--- START Material provided ---

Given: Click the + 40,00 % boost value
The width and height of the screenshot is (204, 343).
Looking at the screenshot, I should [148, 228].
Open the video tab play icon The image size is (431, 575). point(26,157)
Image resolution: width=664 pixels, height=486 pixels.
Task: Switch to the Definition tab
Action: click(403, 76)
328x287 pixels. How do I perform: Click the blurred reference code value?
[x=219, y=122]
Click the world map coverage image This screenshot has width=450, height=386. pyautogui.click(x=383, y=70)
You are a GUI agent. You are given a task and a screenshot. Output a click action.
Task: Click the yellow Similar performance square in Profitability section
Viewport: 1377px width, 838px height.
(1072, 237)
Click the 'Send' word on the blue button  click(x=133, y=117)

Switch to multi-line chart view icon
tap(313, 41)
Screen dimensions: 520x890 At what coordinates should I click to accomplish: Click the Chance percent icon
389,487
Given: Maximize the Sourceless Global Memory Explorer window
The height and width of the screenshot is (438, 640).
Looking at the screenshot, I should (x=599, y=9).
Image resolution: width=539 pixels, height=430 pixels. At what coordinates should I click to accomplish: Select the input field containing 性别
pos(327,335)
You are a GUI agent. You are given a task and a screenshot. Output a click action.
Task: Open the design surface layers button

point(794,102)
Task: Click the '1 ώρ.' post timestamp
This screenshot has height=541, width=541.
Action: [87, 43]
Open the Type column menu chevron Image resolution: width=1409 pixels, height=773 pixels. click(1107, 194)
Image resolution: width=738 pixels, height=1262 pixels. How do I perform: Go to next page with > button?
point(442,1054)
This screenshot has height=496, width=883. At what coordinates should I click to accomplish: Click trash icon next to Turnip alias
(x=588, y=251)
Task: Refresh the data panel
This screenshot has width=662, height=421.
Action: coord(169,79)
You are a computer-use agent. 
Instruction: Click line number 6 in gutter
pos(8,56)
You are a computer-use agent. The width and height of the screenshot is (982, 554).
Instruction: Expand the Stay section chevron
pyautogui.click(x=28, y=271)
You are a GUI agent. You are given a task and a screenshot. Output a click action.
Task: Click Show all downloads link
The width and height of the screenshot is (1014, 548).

--- END Material provided ---

- **The exercise**:
Copy out the stretch from the start of the records through the line containing "Action: click(403, 76)", both ends included.

- **Answer below**:
Given: Click the + 40,00 % boost value
The width and height of the screenshot is (204, 343).
Looking at the screenshot, I should [148, 228].
Open the video tab play icon The image size is (431, 575). point(26,157)
Image resolution: width=664 pixels, height=486 pixels.
Task: Switch to the Definition tab
Action: click(403, 76)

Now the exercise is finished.